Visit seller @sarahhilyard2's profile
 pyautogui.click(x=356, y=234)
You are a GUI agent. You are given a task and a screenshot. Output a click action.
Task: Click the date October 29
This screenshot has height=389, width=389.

> WHAT IS EXPECTED
Set down all of the data above, word for word.

> OUTPUT OF THE TASK
Visit seller @sarahhilyard2's profile
 pyautogui.click(x=356, y=234)
You are a GUI agent. You are given a task and a screenshot. Output a click action.
Task: Click the date October 29
This screenshot has height=389, width=389.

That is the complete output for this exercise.